━━━━━ Material to process
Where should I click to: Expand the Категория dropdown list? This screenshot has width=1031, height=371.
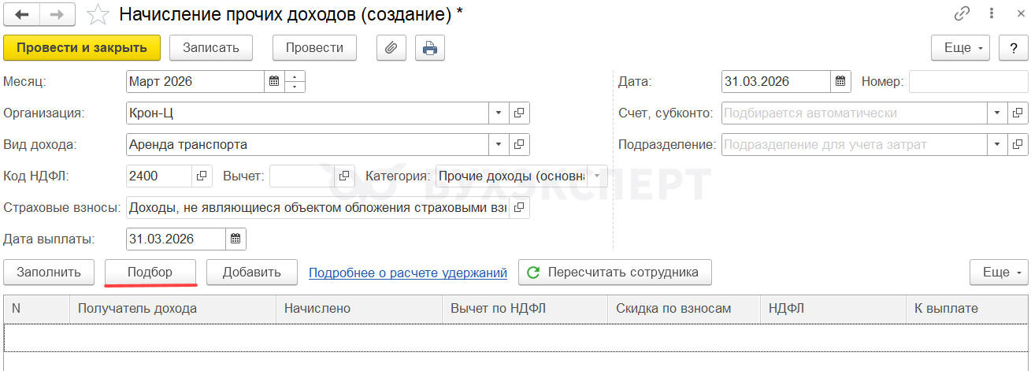pos(597,176)
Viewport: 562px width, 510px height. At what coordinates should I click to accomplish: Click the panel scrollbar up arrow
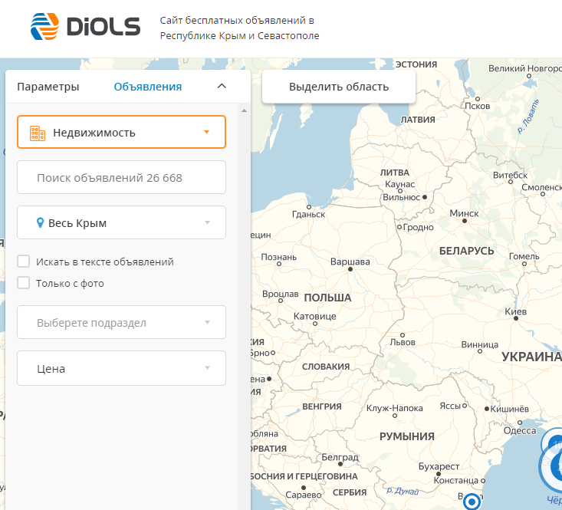[x=244, y=111]
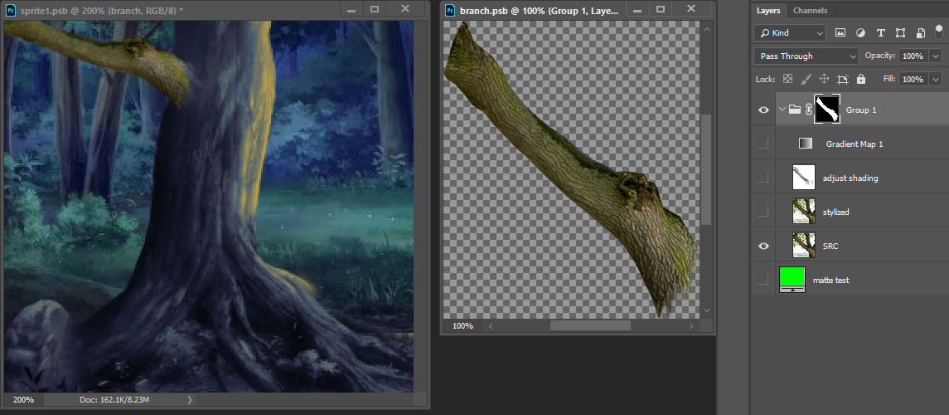
Task: Filter layers by shape layer icon
Action: [901, 33]
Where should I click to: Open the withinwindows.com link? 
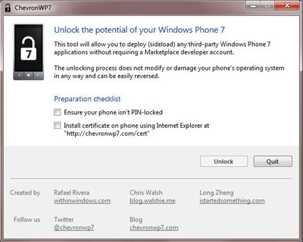[82, 201]
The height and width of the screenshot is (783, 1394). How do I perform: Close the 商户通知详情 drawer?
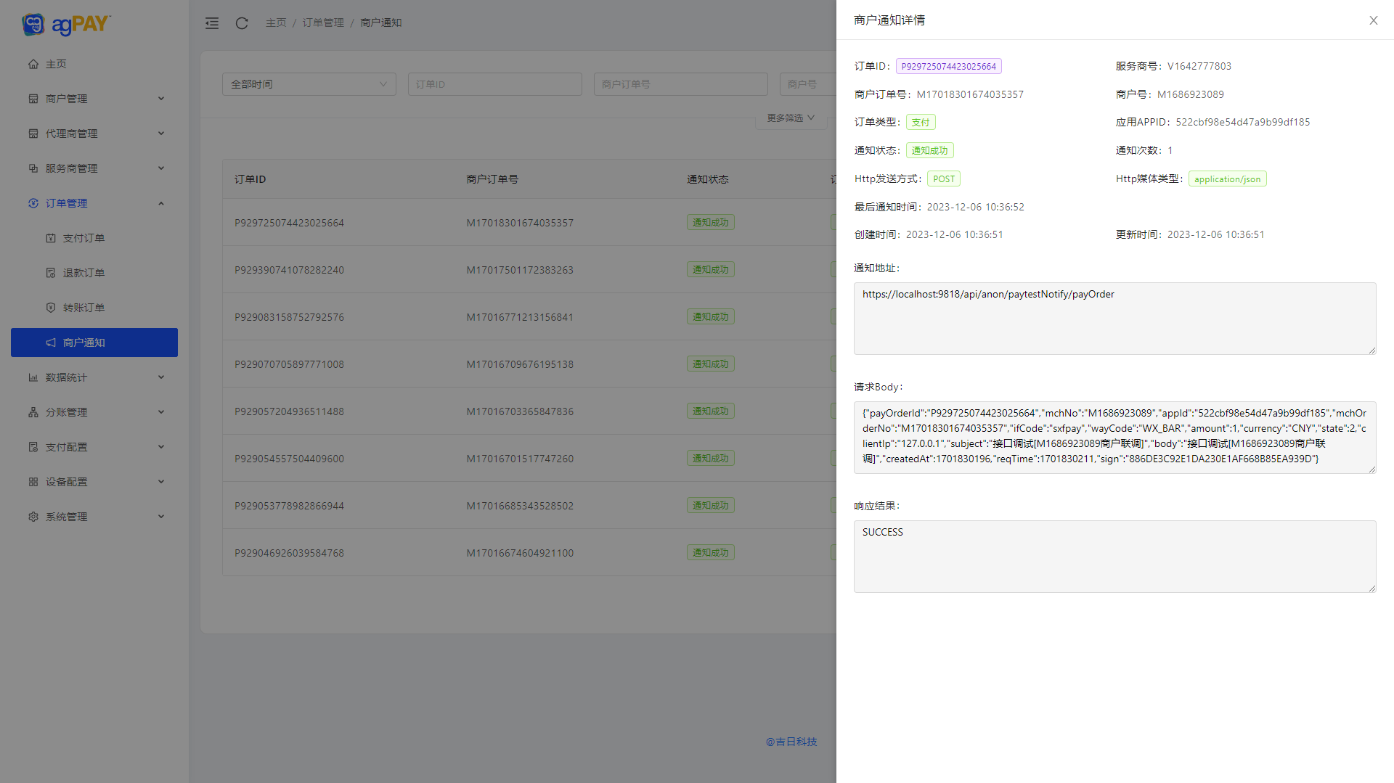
━━━━━━━━━━
> _Problem_
In the copy, include no pictures; everything else in the material should be written out exactly.

> _Your solution_
Where should I click to: Expand the Категория dropdown list? This screenshot has width=1031, height=371.
pos(597,176)
Viewport: 562px width, 510px height. At what coordinates should I click to accomplish: Click the panel scrollbar up arrow
[x=244, y=111]
Task: Filter layers by shape layer icon
Action: [901, 33]
Where should I click to: Open the withinwindows.com link? 
[82, 201]
The height and width of the screenshot is (783, 1394). How do I perform: Close the 商户通知详情 drawer?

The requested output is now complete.